● Problem requirements: Write out exactly the lines running from the line that includes "The height and width of the screenshot is (409, 607)." to the end of the data, both ends included, and nothing besides.

=== Section Start ===

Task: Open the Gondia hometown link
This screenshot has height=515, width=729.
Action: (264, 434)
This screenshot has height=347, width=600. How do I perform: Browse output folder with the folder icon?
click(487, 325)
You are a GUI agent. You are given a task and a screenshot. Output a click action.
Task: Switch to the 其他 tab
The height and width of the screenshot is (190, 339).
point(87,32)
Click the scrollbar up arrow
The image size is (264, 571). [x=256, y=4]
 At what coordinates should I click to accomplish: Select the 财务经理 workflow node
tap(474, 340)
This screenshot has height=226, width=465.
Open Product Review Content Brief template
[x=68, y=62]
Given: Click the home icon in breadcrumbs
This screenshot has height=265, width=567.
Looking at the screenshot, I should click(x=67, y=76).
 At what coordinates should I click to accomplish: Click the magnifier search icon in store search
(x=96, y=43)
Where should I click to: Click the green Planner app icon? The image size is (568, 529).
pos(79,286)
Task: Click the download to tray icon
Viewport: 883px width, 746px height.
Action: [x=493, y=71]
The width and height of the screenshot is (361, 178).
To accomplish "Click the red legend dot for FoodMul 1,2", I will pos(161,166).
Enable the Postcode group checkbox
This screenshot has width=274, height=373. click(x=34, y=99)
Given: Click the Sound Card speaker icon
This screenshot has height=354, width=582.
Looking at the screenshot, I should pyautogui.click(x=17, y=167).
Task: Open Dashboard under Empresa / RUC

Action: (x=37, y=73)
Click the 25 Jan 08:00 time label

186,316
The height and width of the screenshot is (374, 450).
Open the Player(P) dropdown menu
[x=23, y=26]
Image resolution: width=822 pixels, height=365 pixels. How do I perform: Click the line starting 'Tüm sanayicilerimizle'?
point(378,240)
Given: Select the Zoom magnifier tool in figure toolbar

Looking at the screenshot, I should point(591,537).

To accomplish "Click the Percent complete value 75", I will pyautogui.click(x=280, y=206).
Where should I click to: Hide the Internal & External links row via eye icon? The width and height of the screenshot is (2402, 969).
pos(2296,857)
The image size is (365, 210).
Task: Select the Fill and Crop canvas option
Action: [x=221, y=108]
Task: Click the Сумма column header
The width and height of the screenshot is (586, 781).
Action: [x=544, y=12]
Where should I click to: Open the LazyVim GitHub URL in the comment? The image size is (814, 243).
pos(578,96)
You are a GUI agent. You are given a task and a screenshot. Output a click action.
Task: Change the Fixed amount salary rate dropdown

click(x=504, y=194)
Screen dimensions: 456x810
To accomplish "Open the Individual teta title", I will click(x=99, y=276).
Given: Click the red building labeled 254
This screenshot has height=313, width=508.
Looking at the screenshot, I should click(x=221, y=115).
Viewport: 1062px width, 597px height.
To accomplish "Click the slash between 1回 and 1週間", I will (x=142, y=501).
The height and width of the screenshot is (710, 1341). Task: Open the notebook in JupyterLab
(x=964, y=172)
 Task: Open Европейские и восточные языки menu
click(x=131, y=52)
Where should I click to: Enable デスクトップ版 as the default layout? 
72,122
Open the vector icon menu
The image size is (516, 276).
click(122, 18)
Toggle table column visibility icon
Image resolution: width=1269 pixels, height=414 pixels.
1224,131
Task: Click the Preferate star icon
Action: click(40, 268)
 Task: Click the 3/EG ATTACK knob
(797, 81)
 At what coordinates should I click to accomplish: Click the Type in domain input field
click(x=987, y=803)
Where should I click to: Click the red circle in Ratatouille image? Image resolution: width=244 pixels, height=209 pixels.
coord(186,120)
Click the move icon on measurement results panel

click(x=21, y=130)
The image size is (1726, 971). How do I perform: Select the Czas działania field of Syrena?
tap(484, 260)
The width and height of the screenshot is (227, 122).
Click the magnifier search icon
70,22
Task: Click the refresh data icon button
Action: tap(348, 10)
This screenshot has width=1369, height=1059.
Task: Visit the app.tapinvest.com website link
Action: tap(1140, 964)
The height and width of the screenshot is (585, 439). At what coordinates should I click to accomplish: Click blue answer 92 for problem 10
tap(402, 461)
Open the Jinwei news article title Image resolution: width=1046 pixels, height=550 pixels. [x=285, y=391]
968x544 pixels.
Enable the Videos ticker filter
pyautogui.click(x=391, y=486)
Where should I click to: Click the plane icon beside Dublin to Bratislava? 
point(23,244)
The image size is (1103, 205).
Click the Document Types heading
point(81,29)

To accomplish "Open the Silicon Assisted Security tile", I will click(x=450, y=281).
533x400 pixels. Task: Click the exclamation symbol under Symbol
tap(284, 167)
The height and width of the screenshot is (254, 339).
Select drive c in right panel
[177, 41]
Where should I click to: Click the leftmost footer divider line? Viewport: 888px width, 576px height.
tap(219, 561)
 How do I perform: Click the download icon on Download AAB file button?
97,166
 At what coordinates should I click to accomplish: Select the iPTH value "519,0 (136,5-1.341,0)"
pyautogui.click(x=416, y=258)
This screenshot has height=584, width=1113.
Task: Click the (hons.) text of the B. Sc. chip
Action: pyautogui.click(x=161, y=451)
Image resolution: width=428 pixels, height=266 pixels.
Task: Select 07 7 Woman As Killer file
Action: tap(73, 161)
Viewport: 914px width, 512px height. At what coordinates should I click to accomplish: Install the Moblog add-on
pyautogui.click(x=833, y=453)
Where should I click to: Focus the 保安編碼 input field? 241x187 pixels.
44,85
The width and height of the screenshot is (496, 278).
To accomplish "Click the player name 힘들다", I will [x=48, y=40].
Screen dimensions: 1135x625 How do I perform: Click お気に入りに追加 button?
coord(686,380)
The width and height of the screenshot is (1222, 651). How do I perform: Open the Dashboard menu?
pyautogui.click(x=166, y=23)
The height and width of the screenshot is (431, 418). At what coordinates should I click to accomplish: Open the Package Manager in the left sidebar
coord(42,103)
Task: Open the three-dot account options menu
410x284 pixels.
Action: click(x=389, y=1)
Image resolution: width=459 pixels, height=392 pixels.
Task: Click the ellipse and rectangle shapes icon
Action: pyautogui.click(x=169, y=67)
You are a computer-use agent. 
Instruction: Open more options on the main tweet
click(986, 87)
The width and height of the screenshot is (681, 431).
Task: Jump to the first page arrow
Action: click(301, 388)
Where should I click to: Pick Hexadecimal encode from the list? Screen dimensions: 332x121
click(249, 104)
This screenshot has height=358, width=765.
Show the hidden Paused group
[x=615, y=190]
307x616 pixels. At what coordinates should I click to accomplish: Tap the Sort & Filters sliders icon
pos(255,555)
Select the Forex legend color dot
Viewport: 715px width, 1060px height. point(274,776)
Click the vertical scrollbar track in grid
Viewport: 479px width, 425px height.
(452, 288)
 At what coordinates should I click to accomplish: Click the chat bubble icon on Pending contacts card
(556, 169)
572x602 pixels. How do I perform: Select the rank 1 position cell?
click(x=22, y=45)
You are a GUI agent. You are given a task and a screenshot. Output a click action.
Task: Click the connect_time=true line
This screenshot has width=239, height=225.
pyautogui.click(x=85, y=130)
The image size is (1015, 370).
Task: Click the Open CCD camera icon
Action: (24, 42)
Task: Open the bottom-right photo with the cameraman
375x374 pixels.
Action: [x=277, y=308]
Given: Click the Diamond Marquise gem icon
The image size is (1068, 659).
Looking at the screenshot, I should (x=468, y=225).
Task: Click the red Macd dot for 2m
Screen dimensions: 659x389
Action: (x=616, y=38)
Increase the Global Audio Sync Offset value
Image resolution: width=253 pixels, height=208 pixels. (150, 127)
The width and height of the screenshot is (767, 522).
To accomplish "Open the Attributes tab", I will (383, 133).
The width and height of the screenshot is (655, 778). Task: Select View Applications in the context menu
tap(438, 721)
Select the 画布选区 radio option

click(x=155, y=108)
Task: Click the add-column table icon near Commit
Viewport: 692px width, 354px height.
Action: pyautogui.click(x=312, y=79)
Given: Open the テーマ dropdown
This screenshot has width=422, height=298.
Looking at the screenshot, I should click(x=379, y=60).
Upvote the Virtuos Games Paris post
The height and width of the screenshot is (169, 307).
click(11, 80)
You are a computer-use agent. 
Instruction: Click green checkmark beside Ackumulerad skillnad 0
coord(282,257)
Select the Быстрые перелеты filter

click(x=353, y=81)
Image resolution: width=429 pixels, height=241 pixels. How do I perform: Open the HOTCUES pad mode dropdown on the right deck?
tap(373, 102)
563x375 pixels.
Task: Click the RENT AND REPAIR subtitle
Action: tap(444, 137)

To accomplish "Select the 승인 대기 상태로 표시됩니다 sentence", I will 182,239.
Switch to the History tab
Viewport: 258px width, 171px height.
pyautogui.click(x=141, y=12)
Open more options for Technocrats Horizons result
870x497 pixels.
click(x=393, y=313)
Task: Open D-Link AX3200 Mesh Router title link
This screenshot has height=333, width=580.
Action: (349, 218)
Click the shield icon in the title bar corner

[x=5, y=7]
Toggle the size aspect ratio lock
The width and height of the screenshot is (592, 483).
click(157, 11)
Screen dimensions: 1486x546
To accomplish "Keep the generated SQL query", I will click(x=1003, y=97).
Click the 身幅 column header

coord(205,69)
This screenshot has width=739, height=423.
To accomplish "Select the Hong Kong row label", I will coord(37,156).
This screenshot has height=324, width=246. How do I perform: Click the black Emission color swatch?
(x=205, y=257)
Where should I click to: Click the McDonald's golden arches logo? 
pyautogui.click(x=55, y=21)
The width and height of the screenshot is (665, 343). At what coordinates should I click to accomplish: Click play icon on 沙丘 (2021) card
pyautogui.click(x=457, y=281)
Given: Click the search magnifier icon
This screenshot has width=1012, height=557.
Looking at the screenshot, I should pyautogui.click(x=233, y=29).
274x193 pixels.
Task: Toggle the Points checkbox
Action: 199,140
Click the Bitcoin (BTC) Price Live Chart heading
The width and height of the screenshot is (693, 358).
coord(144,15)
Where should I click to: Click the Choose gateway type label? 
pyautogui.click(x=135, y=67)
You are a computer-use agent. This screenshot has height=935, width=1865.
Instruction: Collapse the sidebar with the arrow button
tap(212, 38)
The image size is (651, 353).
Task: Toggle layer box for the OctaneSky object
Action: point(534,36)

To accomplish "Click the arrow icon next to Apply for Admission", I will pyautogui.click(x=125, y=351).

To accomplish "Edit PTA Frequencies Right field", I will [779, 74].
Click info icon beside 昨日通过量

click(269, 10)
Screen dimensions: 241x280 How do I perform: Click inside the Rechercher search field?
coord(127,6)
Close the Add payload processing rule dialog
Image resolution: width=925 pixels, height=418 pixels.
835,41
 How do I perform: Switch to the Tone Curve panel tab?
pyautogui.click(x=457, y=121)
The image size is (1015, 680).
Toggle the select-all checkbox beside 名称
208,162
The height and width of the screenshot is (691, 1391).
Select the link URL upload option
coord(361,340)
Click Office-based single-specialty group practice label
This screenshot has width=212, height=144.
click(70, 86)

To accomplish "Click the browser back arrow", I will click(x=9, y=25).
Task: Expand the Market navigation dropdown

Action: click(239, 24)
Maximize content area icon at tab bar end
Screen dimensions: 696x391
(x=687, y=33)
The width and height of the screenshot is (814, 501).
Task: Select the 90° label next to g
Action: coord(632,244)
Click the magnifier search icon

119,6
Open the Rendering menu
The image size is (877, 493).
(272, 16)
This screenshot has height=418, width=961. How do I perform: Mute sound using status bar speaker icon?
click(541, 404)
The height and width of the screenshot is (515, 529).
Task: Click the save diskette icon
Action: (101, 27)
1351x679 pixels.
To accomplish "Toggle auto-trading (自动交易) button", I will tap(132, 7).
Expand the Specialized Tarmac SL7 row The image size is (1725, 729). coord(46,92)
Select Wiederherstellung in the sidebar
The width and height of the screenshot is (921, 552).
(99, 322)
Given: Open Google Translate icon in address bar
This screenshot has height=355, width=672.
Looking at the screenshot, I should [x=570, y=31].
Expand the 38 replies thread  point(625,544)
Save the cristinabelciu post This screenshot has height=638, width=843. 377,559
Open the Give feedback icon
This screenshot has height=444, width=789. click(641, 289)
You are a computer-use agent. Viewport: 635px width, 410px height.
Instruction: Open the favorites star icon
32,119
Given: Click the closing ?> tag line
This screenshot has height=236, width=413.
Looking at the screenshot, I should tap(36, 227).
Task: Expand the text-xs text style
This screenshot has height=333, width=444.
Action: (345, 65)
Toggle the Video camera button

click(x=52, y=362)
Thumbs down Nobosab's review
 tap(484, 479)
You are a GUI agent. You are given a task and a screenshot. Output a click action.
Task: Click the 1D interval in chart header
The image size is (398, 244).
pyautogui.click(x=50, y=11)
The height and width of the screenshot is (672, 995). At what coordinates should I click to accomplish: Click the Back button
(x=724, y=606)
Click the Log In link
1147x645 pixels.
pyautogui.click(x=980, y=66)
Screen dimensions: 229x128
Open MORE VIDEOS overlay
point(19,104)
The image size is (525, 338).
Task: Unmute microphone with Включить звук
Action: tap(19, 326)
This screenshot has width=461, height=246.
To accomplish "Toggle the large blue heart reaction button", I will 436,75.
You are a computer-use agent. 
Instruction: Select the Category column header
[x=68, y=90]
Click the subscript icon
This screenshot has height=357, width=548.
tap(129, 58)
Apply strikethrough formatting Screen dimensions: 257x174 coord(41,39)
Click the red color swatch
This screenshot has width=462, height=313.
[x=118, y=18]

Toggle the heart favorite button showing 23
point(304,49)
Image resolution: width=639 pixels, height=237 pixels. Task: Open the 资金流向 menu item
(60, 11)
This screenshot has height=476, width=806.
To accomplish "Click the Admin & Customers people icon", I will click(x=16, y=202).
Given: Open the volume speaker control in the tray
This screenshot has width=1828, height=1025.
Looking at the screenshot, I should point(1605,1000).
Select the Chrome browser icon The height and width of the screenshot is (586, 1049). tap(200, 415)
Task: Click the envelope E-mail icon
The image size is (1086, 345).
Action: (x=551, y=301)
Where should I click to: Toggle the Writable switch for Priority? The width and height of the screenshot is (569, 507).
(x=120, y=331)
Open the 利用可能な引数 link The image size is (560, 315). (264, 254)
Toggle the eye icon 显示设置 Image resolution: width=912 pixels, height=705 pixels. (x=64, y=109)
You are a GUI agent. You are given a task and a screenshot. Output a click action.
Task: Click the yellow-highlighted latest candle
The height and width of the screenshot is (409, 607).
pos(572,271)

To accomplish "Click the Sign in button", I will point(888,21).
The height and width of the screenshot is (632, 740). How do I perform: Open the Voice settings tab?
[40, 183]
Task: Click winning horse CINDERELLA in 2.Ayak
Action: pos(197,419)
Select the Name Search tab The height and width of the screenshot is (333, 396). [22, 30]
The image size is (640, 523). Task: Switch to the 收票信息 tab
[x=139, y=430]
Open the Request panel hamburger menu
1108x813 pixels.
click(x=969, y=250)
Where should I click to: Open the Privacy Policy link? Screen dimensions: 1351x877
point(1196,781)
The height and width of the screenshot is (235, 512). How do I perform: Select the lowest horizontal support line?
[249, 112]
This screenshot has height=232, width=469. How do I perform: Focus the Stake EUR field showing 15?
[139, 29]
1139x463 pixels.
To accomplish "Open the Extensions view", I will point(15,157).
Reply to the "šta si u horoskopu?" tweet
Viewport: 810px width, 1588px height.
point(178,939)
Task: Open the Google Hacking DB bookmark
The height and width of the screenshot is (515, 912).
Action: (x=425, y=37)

=== Section End ===

● Answer for this exercise:
The height and width of the screenshot is (409, 607).
pos(572,271)

To accomplish "Click the Sign in button", I will point(888,21).
The height and width of the screenshot is (632, 740). How do I perform: Open the Voice settings tab?
[40, 183]
Task: Click winning horse CINDERELLA in 2.Ayak
Action: pos(197,419)
Select the Name Search tab The height and width of the screenshot is (333, 396). [22, 30]
The image size is (640, 523). Task: Switch to the 收票信息 tab
[x=139, y=430]
Open the Request panel hamburger menu
1108x813 pixels.
click(x=969, y=250)
Where should I click to: Open the Privacy Policy link? Screen dimensions: 1351x877
point(1196,781)
The height and width of the screenshot is (235, 512). How do I perform: Select the lowest horizontal support line?
[249, 112]
This screenshot has height=232, width=469. How do I perform: Focus the Stake EUR field showing 15?
[139, 29]
1139x463 pixels.
To accomplish "Open the Extensions view", I will point(15,157).
Reply to the "šta si u horoskopu?" tweet
Viewport: 810px width, 1588px height.
point(178,939)
Task: Open the Google Hacking DB bookmark
The height and width of the screenshot is (515, 912).
Action: (x=425, y=37)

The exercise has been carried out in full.